It’s that time of year again when Asset Allocator takes a look at some of the best-performing global equity funds of 2023 and how DFMs did at picking them.
Our DFMs have reason to be cheerful, having held a higher proportion of outperforming global equity funds than they did in 2022.
When measured against the MSCI World index, 18 per cent of allocators’ equity funds have outperformed the benchmark, as opposed to just 10 per cent last year.
What makes this impressive is that only 19 per cent of funds outperformed the benchmark in total, suggesting DFMs were pretty much on the money this year.
The change in fortunes can be seen by the fact the MSCI World returned 13.4 per cent in 2023 compared to a loss of 2.7 per cent in 2022.
There were a couple of funds that stood out to us as ones worth discussing (bear in mind funds which track an index were excluded from this exercise).
The best-returning fund held by our allocators this year was Blue Whale Growth, which took home 22.8 per cent for investors.
This fund is run by Stephen Yiu and its biggest investor is Peter Hargreaves, who previously disclosed that his stake in the fund reached more than £200mn.
Blue Whale Growth has received a lot of publicity (it helps when the founder of Hargreaves Lansdown is a major backer) but so far it is only owned by one allocator we follow.
The fund has a stonking overweight to tech at 45 per cent of the fund while the sector only has an average exposure of about 25 per cent and its biggest holding is Nvidia, so it has been well placed to benefit from the AI boom.

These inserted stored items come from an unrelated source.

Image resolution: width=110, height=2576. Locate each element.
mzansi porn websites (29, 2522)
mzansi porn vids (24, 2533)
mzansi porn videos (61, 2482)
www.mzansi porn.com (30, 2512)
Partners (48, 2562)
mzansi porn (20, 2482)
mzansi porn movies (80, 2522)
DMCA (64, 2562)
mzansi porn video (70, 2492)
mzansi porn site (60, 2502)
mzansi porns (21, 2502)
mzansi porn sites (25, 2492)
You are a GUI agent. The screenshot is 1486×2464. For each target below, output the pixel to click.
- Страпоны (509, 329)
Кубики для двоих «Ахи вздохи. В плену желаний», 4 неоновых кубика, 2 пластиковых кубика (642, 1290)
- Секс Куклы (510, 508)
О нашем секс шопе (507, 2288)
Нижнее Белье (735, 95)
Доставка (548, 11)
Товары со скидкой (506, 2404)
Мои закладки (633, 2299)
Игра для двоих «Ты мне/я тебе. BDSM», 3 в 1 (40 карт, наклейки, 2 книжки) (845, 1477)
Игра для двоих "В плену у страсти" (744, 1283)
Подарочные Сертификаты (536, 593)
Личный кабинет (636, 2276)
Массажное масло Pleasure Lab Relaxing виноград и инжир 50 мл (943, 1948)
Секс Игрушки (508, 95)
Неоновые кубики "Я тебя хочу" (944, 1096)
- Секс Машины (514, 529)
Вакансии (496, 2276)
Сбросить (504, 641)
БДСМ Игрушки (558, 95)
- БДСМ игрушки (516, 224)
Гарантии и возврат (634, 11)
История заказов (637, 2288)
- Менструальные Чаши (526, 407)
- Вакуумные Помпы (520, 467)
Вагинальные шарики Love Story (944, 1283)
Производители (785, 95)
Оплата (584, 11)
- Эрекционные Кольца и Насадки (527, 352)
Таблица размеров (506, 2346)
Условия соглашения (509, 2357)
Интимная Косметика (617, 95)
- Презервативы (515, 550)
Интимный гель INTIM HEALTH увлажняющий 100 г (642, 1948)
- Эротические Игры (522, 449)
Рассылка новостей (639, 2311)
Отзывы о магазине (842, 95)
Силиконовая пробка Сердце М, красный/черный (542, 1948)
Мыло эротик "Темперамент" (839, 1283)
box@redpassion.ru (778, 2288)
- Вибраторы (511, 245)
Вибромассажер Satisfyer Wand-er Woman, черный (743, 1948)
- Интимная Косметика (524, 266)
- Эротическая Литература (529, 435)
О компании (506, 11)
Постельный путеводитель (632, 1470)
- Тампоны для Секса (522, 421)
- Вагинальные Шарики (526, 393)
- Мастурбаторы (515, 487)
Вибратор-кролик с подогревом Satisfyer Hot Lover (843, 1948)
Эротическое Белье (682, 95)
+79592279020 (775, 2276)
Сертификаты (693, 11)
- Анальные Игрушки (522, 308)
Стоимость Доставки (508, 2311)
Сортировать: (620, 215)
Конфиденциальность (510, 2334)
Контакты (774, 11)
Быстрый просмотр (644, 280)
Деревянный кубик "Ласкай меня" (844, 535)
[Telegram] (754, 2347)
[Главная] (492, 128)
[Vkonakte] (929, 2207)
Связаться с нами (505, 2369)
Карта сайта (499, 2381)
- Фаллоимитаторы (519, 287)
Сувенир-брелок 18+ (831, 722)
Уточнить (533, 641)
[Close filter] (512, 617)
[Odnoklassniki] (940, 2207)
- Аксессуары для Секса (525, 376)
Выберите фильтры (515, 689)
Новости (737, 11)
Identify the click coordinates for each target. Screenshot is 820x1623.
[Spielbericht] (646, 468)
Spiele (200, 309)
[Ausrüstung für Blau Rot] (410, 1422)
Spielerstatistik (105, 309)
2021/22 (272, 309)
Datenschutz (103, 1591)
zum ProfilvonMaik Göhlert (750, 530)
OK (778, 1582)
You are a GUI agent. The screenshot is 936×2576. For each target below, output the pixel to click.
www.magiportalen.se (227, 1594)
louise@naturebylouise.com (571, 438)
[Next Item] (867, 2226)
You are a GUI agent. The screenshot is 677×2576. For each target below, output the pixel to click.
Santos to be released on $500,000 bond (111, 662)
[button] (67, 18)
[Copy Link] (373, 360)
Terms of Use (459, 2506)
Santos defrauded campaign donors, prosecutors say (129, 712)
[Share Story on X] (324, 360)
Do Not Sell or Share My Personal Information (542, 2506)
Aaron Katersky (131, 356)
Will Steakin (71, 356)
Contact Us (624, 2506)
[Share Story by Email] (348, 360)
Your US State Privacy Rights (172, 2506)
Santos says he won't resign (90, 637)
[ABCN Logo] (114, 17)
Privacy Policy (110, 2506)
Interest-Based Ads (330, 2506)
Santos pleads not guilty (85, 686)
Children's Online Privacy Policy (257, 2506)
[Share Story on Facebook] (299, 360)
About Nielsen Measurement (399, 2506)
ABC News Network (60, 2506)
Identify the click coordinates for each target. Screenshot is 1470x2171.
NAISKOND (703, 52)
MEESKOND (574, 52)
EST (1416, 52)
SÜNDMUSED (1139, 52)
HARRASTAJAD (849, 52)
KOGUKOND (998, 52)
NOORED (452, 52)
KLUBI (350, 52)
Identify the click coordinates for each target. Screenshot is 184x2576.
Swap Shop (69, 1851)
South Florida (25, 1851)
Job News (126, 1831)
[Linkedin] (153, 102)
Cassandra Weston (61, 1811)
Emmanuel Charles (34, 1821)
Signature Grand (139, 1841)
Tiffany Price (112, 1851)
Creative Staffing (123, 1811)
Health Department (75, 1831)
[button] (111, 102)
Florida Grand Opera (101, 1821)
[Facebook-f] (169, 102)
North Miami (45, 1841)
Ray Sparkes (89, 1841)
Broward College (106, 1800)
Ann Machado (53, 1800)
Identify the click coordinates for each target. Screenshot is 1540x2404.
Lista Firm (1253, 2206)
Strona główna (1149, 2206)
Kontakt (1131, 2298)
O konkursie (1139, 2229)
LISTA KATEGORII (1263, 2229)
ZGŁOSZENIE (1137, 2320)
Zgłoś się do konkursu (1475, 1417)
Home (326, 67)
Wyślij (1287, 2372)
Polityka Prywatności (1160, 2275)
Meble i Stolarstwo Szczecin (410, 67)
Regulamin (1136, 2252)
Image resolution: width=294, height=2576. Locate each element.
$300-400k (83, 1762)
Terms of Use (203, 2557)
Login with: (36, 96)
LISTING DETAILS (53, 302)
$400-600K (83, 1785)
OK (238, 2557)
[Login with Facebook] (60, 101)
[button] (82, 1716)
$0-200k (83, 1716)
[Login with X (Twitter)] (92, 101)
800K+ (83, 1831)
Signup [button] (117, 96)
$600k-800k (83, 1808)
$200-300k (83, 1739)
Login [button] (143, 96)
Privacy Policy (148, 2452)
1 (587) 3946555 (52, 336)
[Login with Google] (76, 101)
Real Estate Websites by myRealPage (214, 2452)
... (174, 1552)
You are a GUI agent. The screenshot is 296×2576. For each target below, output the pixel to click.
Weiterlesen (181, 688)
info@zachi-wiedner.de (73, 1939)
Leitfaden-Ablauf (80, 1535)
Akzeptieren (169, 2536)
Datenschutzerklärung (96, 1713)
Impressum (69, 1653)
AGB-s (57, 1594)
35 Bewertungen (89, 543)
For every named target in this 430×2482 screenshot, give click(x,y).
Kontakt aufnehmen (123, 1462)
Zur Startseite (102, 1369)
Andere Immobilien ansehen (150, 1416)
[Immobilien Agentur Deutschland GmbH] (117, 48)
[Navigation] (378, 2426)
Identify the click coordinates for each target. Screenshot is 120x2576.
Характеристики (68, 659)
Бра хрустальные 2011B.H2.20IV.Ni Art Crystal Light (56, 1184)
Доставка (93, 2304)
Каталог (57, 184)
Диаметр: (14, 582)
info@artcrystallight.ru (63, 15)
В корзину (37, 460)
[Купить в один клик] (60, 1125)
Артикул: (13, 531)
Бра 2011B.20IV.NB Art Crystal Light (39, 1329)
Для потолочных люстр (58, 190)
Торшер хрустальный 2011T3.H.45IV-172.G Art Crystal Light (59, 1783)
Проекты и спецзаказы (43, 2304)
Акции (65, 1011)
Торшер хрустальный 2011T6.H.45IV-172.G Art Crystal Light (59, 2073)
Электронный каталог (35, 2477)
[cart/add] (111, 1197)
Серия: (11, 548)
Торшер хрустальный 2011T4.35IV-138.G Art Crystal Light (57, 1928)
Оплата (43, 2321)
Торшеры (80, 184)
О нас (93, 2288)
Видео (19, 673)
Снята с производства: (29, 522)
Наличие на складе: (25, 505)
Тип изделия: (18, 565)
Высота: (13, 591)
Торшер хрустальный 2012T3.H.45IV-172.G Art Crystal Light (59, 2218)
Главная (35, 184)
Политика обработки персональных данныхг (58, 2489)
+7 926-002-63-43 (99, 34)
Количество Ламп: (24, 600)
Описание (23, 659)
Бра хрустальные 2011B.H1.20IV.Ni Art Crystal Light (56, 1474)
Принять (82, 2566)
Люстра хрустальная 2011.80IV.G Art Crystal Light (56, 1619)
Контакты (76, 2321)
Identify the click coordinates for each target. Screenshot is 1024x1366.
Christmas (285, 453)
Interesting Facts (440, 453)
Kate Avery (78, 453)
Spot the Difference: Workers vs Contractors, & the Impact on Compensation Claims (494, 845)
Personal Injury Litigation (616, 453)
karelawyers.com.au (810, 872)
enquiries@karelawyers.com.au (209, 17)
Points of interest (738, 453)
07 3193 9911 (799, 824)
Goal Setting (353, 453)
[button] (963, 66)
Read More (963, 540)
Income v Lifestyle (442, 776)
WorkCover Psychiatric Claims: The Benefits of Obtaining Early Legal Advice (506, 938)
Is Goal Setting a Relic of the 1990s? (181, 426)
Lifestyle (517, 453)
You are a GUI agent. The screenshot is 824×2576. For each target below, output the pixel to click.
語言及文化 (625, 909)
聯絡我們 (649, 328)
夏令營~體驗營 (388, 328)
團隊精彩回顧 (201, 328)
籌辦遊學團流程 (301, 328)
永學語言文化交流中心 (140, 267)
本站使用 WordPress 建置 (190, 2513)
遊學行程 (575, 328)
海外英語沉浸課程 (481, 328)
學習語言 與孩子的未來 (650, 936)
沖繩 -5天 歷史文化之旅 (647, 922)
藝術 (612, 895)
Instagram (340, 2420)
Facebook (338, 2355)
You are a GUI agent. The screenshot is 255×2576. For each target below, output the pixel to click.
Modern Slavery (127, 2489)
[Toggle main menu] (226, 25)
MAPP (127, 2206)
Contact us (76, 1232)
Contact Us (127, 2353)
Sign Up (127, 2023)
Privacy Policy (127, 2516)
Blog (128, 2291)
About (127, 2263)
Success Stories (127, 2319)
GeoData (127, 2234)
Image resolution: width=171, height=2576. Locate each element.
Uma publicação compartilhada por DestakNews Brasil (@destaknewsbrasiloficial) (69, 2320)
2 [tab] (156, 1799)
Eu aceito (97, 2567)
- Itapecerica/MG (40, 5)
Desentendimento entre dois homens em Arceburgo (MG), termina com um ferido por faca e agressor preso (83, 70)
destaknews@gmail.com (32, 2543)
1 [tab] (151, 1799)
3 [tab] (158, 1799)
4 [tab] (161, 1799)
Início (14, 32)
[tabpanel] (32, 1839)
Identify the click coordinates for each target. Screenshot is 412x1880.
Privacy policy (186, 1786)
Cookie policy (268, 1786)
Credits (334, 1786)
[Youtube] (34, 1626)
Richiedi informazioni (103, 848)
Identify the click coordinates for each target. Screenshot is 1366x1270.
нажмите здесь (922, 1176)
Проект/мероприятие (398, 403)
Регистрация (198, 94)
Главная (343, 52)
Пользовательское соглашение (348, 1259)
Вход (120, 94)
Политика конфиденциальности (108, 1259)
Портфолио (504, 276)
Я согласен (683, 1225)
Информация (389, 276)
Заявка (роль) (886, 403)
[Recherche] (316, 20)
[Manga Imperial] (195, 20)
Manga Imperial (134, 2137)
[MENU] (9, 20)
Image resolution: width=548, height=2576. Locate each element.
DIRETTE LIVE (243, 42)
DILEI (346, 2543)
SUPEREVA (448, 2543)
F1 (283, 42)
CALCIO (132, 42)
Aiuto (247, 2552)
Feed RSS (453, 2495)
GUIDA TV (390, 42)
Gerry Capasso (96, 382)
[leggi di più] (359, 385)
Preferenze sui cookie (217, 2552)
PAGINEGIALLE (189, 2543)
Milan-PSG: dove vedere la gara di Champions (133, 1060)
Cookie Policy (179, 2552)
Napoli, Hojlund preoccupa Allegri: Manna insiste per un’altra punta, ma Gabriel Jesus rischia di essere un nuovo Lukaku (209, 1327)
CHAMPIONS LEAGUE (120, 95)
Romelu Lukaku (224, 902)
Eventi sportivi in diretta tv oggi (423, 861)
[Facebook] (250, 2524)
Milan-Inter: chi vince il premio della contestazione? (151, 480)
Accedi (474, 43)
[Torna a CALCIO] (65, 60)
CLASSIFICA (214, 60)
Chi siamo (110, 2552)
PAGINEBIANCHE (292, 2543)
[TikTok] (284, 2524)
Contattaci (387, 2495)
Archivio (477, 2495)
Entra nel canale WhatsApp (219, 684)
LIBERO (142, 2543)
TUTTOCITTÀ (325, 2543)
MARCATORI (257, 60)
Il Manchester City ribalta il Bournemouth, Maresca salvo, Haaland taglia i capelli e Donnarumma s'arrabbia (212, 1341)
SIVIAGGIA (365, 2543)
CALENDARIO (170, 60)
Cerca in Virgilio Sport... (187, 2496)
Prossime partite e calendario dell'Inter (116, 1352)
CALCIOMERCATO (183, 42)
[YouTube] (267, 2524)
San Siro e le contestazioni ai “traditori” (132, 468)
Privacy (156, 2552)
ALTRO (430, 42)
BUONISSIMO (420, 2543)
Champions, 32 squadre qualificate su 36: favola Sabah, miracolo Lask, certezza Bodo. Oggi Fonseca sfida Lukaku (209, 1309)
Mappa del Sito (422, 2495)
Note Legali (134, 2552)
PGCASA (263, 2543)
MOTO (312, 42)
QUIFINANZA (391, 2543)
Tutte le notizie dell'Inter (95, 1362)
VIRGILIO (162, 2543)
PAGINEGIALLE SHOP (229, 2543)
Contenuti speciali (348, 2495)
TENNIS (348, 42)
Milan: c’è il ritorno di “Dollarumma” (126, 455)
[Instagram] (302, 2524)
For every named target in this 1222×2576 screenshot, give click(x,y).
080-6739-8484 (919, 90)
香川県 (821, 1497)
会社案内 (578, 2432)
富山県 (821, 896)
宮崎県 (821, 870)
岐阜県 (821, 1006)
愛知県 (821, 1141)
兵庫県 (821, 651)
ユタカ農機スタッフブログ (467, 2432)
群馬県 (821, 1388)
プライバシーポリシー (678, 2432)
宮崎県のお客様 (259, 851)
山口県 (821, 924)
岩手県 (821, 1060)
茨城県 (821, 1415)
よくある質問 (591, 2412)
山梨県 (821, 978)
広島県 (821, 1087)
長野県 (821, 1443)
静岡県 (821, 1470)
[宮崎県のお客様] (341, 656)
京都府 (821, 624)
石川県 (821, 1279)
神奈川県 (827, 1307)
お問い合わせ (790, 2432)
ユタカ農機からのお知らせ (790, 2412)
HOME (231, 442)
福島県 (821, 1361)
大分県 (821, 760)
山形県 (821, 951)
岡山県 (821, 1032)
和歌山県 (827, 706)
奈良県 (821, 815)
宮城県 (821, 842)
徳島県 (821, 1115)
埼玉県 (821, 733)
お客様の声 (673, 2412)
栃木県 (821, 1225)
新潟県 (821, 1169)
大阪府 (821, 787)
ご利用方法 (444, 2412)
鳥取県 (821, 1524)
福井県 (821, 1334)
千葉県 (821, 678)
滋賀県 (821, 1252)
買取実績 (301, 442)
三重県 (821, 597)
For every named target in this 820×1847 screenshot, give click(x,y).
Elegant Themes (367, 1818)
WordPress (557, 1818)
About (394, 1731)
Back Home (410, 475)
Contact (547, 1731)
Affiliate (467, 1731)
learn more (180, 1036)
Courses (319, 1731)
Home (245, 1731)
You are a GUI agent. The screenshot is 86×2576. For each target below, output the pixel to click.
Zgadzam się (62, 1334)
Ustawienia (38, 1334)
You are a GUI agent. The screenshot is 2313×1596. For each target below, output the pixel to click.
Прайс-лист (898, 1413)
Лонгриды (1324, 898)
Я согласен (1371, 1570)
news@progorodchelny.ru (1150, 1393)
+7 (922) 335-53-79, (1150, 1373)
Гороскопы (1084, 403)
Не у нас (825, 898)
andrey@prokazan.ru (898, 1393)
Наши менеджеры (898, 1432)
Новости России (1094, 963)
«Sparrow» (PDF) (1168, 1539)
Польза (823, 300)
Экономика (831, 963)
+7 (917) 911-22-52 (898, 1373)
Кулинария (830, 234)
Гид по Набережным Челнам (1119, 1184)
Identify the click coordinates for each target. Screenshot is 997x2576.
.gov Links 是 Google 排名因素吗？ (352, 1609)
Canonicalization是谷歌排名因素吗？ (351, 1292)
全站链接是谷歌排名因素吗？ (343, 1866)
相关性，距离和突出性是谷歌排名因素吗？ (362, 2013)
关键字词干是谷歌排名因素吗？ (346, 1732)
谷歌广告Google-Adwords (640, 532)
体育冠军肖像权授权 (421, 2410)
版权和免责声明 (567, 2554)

The second-best performing global fund in our database was Gam Star Disruptive Growth which returned 21 per cent and which has a 65 per cent exposure to tech.
Speaking of big exposures to tech, the top performing global fund so far this year is the Manchester & London investment trust which returned a stonking 64 per cent. That return was certainly helped by the 32 per cent holding of Microsoft, plus its 20 per cent stake in Nvidia.
This is an incredibly concentrated risk that has quite remarkably paid off this year.
None of the DFMS we monitor own this fund, perhaps put off by the highly concentrated state of the portfolio (the fund’s top 10 holdings account for 98 per cent of its assets).
Meanwhile, Schroders Green Energy Transition has been on a bit of a rollercoaster – going from one of the best performers in 2022 to one of the very worst in 2023, perhaps as challenges to wind power have begun to bite on optimism surrounding renewable energy, along with higher interest rates.
The most popular outperformers were Brown Advisory Global Leaders and Evenlode Global Equity, which are owned by two allocators each and which returned 14 per cent and 15 per cent respectively.
These are just a couple of highlights in the global equity sector, which has seen a resurgence of interest among allocators since we last checked.
In June, the average allocations stood at just five per cent, perhaps as uncertain market conditions made DFMs unwilling to effectively outsource their equity picks, but now it’s the highest we’ve seen in some years – an impressive 12 and a half per cent.
Part of the reason for the upswing can be attributed to some of our fund houses upping their allocations considerably. LGT holds 43 per cent, Rathbones holds 50 per cent.
A large number of DFMs who allocate zero to global equity funds, among them such large houses as Brewin Dolphin, Evelyn Partners and Liontrust.